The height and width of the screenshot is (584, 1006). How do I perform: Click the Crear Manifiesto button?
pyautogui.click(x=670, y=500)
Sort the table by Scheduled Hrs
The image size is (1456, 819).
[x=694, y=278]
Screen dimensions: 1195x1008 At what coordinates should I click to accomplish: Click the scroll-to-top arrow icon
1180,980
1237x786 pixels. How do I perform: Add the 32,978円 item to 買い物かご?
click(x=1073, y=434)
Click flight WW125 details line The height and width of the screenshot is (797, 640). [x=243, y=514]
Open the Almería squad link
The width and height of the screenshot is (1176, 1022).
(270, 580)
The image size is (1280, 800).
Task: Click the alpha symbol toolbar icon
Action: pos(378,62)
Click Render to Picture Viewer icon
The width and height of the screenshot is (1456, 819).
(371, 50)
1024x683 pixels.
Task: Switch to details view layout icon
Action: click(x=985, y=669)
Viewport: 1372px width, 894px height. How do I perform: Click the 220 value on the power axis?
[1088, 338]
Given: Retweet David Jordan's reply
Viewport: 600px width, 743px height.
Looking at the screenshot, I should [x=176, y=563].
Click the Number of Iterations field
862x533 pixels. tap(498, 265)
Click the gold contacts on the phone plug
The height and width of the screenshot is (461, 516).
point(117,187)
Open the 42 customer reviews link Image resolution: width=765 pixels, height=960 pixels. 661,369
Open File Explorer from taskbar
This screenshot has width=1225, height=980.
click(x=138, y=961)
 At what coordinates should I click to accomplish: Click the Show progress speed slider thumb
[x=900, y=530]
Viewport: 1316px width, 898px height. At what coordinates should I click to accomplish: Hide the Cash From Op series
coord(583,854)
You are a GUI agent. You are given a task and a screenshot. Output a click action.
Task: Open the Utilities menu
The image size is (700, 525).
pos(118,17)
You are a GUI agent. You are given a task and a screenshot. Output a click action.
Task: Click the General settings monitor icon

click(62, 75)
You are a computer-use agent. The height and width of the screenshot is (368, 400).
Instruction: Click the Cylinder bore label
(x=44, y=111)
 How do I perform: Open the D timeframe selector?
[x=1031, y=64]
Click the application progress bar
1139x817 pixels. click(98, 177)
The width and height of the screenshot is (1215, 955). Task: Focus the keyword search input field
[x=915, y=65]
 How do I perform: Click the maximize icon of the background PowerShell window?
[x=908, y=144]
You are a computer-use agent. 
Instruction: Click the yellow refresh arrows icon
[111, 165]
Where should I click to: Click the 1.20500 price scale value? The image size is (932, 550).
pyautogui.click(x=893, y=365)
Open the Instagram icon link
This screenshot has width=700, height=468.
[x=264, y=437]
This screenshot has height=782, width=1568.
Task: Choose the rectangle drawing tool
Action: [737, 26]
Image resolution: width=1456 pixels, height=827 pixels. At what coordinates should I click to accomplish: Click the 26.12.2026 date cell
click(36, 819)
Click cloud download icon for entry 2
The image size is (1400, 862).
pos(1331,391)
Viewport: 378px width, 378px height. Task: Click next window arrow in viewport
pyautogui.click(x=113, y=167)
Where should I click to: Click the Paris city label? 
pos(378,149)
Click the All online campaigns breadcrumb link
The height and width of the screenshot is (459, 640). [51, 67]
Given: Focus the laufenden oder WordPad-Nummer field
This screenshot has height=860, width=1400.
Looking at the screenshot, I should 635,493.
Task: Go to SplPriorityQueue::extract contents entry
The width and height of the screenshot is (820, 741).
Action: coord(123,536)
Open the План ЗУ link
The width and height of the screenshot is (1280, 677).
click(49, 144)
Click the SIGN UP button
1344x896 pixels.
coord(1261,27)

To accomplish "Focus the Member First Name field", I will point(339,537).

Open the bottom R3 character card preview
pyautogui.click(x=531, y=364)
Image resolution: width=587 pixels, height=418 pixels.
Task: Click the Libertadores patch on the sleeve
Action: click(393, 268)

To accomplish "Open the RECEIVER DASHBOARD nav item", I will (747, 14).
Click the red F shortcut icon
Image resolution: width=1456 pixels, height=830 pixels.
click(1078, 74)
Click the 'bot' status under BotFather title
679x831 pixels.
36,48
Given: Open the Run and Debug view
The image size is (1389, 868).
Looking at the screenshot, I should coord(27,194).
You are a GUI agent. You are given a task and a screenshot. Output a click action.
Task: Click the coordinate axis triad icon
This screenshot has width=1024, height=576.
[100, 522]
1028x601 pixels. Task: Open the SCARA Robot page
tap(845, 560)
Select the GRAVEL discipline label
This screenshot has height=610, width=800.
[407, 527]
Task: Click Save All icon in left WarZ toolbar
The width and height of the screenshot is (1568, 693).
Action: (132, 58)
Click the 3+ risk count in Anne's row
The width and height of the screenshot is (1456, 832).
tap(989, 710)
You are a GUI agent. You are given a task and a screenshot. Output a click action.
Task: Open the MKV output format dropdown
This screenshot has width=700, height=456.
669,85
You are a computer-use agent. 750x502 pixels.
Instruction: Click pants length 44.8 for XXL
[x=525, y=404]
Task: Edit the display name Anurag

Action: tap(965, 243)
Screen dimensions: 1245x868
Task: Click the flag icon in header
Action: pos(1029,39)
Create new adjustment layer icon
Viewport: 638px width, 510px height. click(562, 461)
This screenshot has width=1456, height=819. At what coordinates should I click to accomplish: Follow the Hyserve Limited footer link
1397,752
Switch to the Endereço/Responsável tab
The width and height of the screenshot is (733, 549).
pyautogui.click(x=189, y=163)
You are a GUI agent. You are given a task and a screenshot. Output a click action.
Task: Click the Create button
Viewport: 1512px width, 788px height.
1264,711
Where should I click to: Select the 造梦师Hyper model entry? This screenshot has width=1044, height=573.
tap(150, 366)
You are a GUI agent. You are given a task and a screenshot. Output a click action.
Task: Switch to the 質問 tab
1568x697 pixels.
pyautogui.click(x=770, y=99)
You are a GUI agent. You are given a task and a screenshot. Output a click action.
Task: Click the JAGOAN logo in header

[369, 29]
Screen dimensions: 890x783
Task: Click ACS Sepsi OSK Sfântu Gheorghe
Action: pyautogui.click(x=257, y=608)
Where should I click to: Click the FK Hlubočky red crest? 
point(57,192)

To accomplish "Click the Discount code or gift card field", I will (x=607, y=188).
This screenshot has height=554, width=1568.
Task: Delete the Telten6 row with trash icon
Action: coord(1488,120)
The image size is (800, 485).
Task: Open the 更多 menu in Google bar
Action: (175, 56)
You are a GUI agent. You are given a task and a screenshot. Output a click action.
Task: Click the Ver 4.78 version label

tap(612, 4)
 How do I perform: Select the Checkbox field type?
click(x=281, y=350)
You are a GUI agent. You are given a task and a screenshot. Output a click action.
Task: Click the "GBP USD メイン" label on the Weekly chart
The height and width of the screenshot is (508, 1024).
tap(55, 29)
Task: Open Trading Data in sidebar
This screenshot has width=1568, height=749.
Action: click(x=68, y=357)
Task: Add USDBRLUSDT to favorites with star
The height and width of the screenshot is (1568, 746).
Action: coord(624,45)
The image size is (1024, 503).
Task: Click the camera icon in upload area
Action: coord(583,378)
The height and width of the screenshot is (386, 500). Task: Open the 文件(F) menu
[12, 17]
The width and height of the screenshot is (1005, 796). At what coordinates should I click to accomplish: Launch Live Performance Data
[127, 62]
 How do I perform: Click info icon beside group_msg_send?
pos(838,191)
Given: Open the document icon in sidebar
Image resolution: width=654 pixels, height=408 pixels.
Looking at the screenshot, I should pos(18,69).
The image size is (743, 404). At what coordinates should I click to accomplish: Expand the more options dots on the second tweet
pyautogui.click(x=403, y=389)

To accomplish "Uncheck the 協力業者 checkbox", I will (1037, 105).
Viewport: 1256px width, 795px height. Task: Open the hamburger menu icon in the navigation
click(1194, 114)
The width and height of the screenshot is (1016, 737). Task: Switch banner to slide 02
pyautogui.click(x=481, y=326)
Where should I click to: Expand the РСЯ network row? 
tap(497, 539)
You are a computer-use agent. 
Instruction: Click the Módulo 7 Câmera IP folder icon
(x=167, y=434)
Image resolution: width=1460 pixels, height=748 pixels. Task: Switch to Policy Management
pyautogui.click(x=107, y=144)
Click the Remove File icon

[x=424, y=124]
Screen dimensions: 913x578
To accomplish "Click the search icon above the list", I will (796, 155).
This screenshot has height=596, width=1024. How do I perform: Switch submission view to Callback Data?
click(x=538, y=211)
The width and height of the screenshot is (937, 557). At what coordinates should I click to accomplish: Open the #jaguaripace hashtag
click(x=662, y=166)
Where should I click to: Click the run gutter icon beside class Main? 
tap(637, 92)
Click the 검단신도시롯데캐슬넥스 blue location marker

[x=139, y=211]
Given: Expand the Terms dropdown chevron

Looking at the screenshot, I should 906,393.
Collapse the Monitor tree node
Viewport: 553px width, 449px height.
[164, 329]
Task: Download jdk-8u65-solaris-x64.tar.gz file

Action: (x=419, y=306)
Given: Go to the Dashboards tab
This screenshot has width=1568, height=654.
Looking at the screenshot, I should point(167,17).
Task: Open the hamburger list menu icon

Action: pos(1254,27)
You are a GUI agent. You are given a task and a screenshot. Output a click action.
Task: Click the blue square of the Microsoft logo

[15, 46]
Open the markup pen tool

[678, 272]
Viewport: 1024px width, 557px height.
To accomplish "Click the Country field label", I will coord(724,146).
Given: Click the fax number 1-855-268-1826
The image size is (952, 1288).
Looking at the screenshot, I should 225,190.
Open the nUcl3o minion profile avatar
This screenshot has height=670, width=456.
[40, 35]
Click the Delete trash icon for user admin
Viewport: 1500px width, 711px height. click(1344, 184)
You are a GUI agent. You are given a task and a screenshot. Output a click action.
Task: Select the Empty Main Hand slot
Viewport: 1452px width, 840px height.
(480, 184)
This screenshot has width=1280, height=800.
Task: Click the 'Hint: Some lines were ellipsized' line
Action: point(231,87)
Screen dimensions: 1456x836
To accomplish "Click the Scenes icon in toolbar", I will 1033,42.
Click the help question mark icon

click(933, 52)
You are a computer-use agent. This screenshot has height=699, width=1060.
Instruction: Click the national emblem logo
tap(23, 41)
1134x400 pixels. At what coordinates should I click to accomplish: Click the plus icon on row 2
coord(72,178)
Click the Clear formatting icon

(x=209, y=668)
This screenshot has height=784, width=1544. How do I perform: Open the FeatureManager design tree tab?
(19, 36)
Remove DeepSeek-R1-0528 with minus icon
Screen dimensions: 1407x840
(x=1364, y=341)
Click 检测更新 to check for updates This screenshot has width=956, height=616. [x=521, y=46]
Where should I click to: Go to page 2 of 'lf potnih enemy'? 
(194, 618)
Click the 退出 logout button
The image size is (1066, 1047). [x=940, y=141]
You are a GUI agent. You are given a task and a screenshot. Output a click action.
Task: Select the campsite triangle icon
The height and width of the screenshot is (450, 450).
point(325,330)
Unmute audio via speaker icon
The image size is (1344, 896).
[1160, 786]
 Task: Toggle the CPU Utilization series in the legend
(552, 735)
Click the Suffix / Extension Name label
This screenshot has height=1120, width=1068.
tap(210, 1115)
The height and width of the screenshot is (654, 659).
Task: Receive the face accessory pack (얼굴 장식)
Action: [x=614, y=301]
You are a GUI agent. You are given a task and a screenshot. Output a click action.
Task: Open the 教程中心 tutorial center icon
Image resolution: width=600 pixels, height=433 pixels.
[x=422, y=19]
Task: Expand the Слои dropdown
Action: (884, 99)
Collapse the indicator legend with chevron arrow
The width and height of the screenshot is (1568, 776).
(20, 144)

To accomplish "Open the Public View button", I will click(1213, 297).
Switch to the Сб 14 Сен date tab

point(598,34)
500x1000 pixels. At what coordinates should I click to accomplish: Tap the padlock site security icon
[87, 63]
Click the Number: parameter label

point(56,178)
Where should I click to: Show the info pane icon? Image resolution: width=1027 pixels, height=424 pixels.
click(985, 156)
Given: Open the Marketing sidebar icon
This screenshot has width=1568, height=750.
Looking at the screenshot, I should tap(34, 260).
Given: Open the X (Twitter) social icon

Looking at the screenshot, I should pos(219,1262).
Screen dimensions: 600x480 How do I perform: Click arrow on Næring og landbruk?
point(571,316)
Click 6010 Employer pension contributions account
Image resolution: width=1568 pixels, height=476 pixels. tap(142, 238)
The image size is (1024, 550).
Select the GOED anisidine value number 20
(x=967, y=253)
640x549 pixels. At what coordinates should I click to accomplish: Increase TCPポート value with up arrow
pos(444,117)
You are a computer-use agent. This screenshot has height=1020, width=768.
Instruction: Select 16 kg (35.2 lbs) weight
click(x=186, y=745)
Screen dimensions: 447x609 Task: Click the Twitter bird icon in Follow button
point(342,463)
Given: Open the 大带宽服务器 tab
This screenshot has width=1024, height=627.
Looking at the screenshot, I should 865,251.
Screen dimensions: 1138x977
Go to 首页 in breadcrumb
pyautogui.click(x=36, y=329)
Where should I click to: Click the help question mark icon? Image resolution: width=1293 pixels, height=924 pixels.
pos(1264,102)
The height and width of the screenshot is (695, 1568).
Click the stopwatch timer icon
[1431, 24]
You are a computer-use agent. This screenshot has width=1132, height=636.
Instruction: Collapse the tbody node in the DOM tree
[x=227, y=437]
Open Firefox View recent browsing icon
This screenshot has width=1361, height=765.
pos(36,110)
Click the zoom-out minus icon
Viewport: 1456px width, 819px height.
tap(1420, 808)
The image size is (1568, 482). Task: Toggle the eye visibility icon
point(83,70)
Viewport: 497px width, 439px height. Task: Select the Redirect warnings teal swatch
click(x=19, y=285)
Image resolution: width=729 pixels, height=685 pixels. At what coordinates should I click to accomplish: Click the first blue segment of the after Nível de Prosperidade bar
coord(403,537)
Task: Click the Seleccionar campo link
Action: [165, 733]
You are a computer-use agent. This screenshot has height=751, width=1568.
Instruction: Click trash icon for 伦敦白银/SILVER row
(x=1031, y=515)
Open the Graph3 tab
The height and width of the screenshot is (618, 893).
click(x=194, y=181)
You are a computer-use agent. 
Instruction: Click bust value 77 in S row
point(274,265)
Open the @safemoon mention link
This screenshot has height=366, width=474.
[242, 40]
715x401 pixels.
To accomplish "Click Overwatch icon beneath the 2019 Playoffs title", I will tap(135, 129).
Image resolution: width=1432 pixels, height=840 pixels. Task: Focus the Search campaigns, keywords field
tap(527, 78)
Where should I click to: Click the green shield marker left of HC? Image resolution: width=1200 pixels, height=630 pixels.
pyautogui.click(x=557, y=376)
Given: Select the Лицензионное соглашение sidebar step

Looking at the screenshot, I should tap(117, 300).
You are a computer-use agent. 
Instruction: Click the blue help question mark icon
= = = = =
◆ TASK REQUIREMENTS ◆
Return the records verbatim, starting at the line containing "Click the Clear formatting icon" and ending after the line containing "Click 检测更新 to". Which lines are they?

◆ FINAL RESULT ◆
Click the Clear formatting icon

(x=209, y=668)
This screenshot has height=784, width=1544. How do I perform: Open the FeatureManager design tree tab?
(19, 36)
Remove DeepSeek-R1-0528 with minus icon
Screen dimensions: 1407x840
(x=1364, y=341)
Click 检测更新 to check for updates This screenshot has width=956, height=616. [x=521, y=46]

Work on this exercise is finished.